Die Spekulationen, dass der neue Ferrari rund ein bis zwei Sekunden schneller als der alte sein soll, bereiten Briatore kein Kopfzerbrechen. "Fantastisch! Ich denke, wenn wir in Bahrain ankommen, ist die Entwicklungsstufe unseres Autos ebenfalls um eine Sekunde schneller."

Als Fehler betrachtet Ross Brawn das verspätete Debüt dennoch nicht. "Es gab einige technische Schritte, welche wir mit dem neuen Auto machen wollten, die wir ohne die zusätzliche Zeit einfach nicht geschafft hätten", betont er. "Als die neuen Regeln bekannt wurden, war unser Getriebe- und Motorenpaket nicht sehr gut darauf abgestimmt, da bei einer Beschneidung des Diffusors dessen zentraler Part sehr wichtig wird."

Entsprechend mussten die Roten die Innenseite des Diffusors ausbauen und dann den Motor und das Getriebe auf eine "extremere" Art und Weise bauen. "Wir entschieden, dass wir nicht das richtige Paket dafür hatten, weshalb wir mit einem neuen Getriebe beginnen mussten.

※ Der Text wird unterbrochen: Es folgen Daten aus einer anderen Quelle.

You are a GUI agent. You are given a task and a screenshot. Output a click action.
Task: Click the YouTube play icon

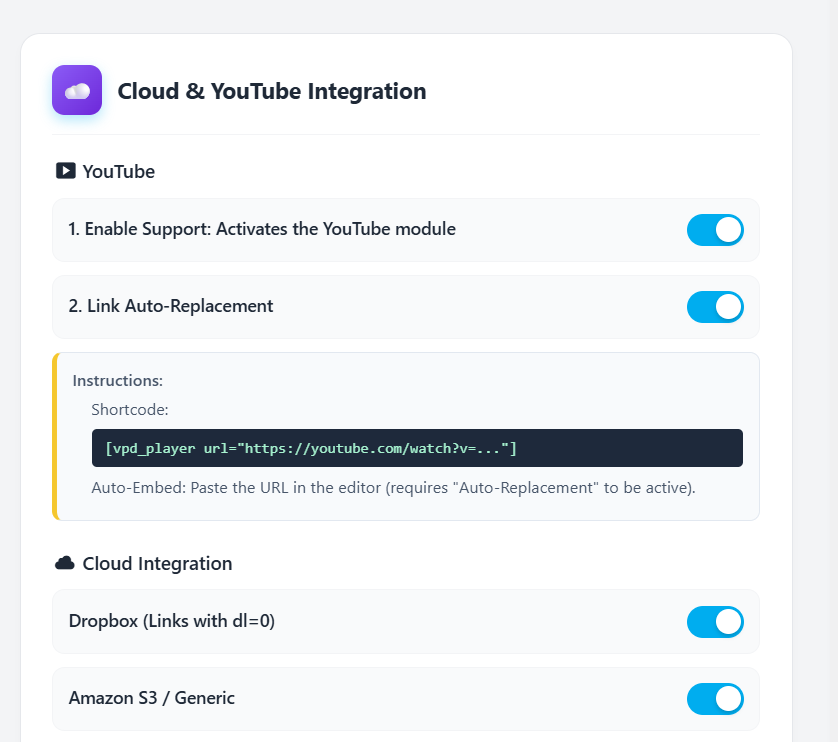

Ob dies die richtige Entscheidung war, können wir erst am Ende des Jahres beantworten."

Und obwohl man die aktuelle Situation nicht gutheißen kann, findet Todt immerhin einen positiven Faktor daran: "Es weckt uns auf und das ist gut." Vielleicht genauso gut, wie "das beste Auto, das wir bislang produziert haben".